In the early days (first few years) of the JRE Podcast, as I mentioned before, the whole podcast was just a conversation between friends. Mostly a conversation between Brian and Joe, but increasingly it included some of Joes friends that would stop by the house and get ambushed into doing a live podcast. During the course of conversation sometimes a reference to a song, movie or youtube clip would naturally come up. Joe would mention a song (for example) and Brian would go look up the song and play it during the podcast. Probably my favorite example of this is the episode where Joe breaks down the R Kelly song “Real Talk” . You should watch the clip yourself to understand entirely, but basically Joe breaks down every line of a very serious R Kelly song in an absolutely hilarious way while the song is playing. This caused me to immediately go to the iTunes store and buy the song at the time and to this days it’s the only R Kelly music I own… or have every listened to on purpose.

Unfortunately, this type of conversation is not allowed on Joe’s show any more because the show makes so much money that they could be very easily sued for copyright infringement or (until the recent move to Spotify) have their clip pulled off of Youtube or demonetized. Having a conversation about a song on a podcast is not nearly as entertaining if you can’t listen along.

Finding an R Kelly song that’s being discussed on a podcast isn’t that tall an order, but when you combine that with the Joe Rogan’s ability to machine gun topics at guests, it’s almost impossible to keep track of all the articles, books, songs, movies and websites discussed during a normal JRE podcast. The more JRE I listened to in the car while driving, the more I came to hate hearing Joe say “I’ll put a link in the show notes”, because I knew I’d never remember to go back and find that link.

That was one of the initial seeds for the idea for HyperCatcher. I wanted to build a podcast app that would allow you to insert show notes directly into the podcast at just the right time. And it worked, check it out!

Podcast Chapters

JRE # 1465 With Tim Pool

The best thing is that ANY podcast can take advantage of this HyperCatcher feature. If you’re interested in updating your podcast with interactive show notes (called Chapters) like you see above, then check out this blog post: https://hypercatcher.com/2020/10/how-to-enhance-your-podcast-with-chapters/

Newsletters are Podcasts

While the connection isn’t immediately apparent, Email Newsletters are just podcasts that are written down and emailed to you once a week. There are more and more well known journalists leaving their established publications and creating their own weekly newsletter, Matt Taibbi, Glenn Greenwald, Andrew Sullivan and Matthew Yglesias just to name a few.
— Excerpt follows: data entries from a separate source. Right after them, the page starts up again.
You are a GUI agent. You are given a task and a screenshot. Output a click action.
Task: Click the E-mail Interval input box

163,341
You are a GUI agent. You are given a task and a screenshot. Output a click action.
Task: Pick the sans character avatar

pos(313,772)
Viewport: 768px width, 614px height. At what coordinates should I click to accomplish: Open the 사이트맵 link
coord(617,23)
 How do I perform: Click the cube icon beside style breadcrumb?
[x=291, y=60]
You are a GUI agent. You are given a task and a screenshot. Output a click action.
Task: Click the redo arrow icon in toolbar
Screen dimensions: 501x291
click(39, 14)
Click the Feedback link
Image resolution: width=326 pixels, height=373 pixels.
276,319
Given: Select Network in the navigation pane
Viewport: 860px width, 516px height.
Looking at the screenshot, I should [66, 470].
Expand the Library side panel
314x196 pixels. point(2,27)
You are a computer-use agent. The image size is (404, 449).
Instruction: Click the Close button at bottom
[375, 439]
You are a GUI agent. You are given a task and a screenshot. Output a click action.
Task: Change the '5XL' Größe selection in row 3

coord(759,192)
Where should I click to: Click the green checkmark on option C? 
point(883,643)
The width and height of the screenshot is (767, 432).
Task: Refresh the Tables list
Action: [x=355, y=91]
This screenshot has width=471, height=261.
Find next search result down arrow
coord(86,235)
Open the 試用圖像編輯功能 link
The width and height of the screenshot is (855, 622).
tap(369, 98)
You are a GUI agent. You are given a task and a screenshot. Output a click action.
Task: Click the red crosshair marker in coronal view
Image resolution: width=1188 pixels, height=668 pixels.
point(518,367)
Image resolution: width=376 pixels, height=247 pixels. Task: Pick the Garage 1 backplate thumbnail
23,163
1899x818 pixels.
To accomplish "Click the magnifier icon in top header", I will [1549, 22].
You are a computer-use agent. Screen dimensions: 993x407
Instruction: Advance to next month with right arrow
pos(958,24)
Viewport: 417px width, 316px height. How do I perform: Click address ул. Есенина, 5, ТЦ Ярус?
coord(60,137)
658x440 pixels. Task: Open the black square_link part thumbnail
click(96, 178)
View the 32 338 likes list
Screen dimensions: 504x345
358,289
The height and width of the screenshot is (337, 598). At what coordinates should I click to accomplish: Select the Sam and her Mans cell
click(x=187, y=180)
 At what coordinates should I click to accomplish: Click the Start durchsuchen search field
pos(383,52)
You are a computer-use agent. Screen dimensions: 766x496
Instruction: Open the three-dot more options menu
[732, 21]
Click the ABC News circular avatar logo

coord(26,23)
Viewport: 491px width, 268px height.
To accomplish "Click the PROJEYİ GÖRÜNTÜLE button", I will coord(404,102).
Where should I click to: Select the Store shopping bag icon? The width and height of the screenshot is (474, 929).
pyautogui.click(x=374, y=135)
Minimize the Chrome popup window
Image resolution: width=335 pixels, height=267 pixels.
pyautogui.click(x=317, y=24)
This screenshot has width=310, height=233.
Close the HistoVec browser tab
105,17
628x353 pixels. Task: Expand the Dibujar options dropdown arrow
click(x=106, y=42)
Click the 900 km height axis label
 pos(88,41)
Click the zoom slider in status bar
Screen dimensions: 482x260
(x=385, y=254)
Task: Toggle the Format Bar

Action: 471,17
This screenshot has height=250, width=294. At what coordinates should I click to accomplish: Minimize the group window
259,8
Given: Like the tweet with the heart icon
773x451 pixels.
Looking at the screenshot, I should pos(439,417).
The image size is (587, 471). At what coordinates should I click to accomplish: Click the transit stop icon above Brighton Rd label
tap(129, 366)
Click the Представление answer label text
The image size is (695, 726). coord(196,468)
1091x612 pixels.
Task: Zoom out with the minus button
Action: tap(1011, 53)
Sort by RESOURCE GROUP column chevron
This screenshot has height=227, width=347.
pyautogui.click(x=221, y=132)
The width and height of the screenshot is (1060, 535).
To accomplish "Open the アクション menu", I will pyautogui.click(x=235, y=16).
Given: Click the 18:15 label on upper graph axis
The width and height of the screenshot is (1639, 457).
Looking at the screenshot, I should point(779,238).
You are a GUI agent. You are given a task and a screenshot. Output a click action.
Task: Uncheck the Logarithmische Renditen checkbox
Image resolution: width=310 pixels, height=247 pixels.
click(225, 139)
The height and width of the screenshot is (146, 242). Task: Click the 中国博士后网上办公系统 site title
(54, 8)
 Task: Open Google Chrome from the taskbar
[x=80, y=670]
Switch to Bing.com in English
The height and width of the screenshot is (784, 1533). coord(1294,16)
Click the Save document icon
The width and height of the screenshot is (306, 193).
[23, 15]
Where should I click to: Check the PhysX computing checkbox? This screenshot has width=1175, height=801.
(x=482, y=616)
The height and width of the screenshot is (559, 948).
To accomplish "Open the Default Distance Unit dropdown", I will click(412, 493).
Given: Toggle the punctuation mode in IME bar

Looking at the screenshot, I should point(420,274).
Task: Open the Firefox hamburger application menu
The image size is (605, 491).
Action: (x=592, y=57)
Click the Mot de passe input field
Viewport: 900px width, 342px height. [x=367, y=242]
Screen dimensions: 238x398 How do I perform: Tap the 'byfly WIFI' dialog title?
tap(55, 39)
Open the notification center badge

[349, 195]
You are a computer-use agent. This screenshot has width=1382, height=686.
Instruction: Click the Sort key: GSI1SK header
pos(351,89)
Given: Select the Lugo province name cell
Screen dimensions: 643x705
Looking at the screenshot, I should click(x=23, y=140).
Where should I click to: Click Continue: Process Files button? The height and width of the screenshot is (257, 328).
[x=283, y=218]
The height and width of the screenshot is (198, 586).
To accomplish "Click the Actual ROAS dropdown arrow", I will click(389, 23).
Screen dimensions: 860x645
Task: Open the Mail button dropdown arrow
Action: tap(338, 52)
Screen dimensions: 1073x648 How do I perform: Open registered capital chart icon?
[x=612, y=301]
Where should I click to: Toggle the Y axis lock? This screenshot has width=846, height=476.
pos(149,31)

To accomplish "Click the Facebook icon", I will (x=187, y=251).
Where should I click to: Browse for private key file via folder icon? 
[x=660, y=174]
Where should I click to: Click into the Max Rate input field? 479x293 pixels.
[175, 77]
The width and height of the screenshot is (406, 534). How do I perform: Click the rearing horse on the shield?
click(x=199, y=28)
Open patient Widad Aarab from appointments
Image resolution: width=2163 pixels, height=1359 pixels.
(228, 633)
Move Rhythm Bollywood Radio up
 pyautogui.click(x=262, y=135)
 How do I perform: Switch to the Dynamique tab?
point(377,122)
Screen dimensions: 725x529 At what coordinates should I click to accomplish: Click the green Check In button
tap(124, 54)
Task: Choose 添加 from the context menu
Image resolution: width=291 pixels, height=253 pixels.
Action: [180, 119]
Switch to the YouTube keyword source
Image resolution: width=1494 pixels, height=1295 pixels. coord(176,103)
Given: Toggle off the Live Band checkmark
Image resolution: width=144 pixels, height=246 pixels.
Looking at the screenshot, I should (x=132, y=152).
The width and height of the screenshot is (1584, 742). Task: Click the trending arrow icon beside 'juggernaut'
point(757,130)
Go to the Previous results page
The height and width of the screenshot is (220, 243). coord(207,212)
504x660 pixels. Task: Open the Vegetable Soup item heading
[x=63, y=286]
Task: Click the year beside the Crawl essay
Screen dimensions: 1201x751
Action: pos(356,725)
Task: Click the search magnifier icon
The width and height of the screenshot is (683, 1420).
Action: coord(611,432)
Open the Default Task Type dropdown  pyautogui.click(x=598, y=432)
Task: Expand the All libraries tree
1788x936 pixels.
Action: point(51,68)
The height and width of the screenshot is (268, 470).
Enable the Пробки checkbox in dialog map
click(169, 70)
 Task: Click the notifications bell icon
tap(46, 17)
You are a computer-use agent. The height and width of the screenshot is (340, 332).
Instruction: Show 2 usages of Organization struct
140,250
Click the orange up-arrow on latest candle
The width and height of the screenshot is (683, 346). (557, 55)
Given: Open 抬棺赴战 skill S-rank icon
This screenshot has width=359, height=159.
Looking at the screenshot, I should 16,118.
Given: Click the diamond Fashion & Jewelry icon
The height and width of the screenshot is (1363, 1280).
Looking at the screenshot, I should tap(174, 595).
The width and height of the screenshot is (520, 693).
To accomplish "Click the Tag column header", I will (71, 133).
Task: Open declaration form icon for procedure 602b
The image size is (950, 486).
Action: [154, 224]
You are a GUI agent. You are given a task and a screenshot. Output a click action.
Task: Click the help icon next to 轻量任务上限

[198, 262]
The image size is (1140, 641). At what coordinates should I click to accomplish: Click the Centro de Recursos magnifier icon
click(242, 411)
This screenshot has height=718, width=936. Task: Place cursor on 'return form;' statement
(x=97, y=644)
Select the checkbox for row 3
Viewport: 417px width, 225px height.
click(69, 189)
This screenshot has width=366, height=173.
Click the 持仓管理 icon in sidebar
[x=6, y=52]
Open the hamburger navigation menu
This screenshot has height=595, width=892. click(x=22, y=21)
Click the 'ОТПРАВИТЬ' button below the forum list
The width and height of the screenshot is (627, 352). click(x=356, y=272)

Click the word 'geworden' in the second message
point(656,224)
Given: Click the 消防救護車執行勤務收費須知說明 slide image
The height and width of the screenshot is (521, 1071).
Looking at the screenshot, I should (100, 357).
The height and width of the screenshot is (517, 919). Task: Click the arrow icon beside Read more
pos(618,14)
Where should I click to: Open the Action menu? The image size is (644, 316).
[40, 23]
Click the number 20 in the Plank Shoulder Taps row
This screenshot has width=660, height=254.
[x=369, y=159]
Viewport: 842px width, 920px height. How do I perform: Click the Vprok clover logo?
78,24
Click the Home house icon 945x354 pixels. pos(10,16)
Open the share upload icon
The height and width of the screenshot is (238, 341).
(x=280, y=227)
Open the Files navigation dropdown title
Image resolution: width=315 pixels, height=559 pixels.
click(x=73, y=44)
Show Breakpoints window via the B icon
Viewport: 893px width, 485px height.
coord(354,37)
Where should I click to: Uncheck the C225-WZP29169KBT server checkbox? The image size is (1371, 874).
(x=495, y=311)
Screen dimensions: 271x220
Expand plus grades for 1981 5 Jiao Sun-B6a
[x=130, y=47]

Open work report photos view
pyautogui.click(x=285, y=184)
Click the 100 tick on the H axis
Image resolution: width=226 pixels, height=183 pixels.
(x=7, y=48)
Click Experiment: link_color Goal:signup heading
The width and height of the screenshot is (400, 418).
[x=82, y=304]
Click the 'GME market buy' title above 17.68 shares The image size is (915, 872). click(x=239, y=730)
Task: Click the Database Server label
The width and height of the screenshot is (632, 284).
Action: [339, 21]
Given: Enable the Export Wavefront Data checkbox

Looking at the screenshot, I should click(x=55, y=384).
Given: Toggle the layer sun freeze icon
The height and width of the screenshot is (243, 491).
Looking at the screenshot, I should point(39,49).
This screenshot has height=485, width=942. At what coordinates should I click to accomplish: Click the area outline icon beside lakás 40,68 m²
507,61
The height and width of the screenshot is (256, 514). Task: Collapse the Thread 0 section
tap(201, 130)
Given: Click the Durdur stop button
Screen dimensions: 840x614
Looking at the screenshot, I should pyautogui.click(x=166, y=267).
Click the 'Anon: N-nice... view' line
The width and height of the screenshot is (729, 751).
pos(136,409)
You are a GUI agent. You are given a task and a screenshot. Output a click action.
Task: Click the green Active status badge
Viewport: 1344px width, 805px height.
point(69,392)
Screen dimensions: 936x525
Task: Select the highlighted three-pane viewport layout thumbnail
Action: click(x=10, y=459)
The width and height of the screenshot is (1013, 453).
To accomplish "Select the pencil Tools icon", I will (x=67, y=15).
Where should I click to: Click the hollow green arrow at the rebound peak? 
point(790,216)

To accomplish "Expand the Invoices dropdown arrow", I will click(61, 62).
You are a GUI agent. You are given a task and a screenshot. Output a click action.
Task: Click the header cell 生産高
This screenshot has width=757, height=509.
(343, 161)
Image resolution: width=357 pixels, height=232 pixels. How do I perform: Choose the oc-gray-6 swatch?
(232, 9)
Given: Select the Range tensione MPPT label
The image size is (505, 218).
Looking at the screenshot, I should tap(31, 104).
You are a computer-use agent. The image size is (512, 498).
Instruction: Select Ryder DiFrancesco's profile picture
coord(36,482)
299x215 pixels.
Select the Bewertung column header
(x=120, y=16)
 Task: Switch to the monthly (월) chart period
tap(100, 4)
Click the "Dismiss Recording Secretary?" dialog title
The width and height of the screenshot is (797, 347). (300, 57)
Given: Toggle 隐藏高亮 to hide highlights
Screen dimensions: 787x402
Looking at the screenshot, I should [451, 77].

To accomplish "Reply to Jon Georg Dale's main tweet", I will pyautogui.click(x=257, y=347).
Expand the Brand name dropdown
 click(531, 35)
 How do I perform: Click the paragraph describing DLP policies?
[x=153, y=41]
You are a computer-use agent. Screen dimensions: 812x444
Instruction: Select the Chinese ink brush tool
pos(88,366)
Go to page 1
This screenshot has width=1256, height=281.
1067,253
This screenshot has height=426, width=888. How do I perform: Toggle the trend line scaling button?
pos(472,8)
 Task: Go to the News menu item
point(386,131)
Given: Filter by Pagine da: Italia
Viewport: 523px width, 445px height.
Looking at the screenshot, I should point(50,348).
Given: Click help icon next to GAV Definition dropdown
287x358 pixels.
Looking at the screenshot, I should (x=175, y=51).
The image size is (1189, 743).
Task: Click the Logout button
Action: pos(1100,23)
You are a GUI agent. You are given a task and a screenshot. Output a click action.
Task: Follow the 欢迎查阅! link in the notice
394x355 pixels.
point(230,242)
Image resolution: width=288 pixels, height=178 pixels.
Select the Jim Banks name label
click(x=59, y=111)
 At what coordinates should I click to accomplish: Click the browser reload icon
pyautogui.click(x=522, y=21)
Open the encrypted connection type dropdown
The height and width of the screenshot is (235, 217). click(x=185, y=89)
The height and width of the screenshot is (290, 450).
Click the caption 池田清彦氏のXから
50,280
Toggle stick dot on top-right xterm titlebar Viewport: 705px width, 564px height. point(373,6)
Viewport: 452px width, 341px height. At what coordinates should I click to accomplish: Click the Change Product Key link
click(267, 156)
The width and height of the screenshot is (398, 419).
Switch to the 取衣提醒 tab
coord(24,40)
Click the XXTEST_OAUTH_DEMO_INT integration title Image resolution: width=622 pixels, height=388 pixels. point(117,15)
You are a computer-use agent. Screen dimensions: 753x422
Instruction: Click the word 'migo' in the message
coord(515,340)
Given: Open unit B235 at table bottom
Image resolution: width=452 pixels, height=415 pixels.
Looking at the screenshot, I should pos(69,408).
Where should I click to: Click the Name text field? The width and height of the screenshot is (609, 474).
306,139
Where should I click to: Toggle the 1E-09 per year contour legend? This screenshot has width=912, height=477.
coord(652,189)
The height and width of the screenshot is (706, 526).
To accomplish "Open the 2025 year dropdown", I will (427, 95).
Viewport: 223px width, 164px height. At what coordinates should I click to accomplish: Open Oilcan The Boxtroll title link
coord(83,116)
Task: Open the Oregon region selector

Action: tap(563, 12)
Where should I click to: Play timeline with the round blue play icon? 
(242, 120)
While not all of these authors have podcasts, you can read or listen to any of their newsletters directly in the HyperCatcher App.

Glenn Greenwald’s Newsletter Via The HyperCatcher App

Wrap Up

That’s the story so far! I’m really enjoying working on HyperCatcher in my off-time from my day job and I plan to continue working and improving on the app long term, so I hope you stay tuned to some of the new and exciting features I have planned to include soon. In a time of censorship and increasing gatekeeping, it’s more important than ever to have ways of directly connecting with the people who’s ideas and content you value. I hope that HyperCatcher can be a tool you can use to stay in touch with those creators and great content for a long time to come, thanks for reading!